▶ TEXT:
........

The third removal area 810c may be disposed on at least one side of the folding portion 710. For example, the third removal areas 810c may be disposed on one side and the other side of the folding portion 710. The third removal areas 810c may be disposed between the first non-folding portion 720 and the folding portion 710 and between the second non-folding portion 730 and the folding portion 710, respectively. The third removal area 810c may extend in the second direction DR2. In some embodiments, the third removal area 810c may extend without being disconnected from one side of the panel support layer 700 in the second direction DR2 to the other side of the panel support layer 700 in the second direction DR2.

In some embodiments, the shielding film 800 may not include at least one of the second removal area 810b and the third removal area 810c. As an example, the second removal area 810b may be omitted depending on a size, a position, and the like, of the electronic component disposed on the rear surface of the panel support layer 700. As another example, the third removal area 810c may be omitted depending on folding characteristics of the display device 10.

........

▶ ACTIONS TO TAKE:
1) Reproduce the shielding film text from "The third removal area 810c may be disposed" to "700 in the second direction DR2.".
2) Answer these questions using the shielding film text.
(a) In which direction does the third removal area 810c extend?
(b) Depending on what may the second removal area 810b be omitted?
(c) Depending on what may the third removal area 810c be omitted?
The entries after the shielding film text are separate material.

........

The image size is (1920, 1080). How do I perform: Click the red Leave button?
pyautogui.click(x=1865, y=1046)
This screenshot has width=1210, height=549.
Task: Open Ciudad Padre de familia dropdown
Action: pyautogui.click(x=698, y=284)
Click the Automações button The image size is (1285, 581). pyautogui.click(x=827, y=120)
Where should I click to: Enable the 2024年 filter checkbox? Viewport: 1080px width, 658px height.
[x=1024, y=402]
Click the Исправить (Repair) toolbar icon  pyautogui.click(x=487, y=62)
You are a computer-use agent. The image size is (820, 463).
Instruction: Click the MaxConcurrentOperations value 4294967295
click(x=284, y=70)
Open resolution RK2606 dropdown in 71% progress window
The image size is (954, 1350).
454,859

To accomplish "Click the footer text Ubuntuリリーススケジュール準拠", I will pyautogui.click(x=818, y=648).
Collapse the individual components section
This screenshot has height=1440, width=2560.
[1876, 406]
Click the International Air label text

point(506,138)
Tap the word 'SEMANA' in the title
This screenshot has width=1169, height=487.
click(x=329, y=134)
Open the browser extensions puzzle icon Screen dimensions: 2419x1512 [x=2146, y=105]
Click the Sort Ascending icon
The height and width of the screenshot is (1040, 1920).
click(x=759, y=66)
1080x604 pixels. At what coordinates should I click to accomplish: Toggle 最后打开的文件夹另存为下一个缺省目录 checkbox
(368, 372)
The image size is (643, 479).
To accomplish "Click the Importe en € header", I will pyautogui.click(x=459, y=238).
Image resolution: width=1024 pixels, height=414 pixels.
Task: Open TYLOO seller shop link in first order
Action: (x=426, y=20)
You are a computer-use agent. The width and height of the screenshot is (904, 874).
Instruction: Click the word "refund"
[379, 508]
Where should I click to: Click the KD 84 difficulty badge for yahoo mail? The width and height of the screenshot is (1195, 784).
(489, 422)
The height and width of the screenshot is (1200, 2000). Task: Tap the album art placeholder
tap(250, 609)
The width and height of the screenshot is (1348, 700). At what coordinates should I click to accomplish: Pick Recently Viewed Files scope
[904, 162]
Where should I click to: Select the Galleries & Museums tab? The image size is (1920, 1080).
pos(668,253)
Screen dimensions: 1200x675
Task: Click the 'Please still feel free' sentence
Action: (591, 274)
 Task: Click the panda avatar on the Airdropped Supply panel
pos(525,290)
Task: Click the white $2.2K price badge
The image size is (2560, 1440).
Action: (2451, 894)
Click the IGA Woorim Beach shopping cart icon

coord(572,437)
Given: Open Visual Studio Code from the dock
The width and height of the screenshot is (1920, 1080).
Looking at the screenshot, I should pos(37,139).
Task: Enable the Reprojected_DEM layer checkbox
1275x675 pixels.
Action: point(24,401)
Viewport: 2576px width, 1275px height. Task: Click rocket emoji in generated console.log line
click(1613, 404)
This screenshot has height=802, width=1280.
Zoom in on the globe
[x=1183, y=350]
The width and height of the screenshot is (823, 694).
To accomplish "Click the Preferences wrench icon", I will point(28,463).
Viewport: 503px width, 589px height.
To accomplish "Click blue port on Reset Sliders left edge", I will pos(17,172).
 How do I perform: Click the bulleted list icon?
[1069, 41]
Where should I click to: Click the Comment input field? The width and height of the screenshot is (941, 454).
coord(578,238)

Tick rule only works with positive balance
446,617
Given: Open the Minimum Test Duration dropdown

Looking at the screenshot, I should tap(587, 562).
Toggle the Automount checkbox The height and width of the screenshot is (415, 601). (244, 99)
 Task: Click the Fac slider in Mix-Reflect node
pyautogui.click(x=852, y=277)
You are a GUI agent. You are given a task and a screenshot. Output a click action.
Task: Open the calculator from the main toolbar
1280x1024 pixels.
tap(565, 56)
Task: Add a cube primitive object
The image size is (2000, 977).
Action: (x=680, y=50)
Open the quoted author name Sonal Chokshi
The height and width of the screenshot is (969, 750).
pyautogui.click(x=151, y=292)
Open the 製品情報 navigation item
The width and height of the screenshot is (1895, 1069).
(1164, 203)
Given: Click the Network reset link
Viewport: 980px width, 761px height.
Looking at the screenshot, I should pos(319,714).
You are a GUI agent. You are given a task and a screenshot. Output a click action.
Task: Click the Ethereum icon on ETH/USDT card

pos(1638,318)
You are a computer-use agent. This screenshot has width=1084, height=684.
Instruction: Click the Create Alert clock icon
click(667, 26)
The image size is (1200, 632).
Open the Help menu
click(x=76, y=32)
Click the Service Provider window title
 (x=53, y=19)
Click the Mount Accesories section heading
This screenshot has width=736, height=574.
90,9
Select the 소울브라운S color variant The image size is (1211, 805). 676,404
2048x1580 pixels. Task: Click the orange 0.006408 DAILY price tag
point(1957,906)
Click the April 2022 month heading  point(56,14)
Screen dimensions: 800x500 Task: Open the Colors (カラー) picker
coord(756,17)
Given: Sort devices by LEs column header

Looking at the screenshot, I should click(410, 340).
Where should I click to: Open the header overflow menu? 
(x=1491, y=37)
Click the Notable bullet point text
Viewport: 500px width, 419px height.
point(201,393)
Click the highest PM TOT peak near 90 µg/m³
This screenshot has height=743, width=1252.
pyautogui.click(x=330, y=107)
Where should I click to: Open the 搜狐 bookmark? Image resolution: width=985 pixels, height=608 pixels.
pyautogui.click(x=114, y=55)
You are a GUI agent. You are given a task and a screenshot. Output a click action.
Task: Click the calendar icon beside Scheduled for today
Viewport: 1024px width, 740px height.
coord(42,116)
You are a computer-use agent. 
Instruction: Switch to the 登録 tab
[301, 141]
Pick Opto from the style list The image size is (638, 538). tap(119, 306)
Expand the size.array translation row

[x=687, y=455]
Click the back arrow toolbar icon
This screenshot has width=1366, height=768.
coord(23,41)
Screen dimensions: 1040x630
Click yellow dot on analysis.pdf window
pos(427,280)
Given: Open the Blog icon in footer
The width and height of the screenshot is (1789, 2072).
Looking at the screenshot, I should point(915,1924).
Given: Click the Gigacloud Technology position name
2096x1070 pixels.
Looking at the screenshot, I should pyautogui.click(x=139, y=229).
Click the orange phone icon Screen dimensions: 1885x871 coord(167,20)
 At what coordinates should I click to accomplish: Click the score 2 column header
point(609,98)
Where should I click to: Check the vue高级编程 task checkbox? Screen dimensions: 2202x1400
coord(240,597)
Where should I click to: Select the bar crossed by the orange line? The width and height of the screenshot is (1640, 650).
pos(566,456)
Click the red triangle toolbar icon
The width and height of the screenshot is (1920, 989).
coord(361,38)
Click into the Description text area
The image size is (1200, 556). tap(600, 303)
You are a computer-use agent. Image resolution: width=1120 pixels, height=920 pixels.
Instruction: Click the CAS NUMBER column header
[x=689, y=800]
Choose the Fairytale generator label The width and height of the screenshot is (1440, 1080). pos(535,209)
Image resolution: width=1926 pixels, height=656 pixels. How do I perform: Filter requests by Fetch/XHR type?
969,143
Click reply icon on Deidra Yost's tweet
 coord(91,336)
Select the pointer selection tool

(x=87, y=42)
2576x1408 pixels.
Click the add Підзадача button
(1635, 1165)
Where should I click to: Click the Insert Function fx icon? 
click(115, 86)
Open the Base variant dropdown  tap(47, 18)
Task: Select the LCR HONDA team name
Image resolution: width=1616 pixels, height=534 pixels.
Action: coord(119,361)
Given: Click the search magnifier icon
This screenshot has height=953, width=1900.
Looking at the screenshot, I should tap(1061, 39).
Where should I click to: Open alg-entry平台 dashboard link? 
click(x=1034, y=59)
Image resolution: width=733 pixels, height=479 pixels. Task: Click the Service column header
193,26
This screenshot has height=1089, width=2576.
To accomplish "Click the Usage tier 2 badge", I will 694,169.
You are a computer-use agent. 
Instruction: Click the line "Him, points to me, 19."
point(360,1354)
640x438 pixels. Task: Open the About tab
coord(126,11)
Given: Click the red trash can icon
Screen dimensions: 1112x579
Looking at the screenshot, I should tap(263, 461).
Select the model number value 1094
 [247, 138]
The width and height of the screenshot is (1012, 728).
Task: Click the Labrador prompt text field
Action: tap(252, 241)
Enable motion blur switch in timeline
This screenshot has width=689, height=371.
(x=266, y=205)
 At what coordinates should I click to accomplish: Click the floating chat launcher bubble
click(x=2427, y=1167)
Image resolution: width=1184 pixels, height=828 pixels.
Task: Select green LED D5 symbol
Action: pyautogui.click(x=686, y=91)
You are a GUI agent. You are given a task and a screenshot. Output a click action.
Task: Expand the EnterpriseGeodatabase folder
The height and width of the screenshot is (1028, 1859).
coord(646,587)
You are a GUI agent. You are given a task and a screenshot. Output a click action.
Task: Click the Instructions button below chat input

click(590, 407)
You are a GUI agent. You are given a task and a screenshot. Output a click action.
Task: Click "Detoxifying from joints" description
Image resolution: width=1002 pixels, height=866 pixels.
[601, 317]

........

▶ THE REPLIES:
1)
The third removal area 810c may be disposed on at least one side of the folding portion 710. For example, the third removal areas 810c may be disposed on one side and the other side of the folding portion 710. The third removal areas 810c may be disposed between the first non-folding portion 720 and the folding portion 710 and between the second non-folding portion 730 and the folding portion 710, respectively. The third removal area 810c may extend in the second direction DR2. In some embodiments, the third removal area 810c may extend without being disconnected from one side of the panel support layer 700 in the second direction DR2 to the other side of the panel support layer 700 in the second direction DR2.

2)
(a) It extends in the second direction DR2.
(b) It may be omitted depending on a size, a position, and the like, of the electronic component disposed on the rear surface of the panel support layer 700.
(c) It may be omitted depending on folding characteristics of the display device 10.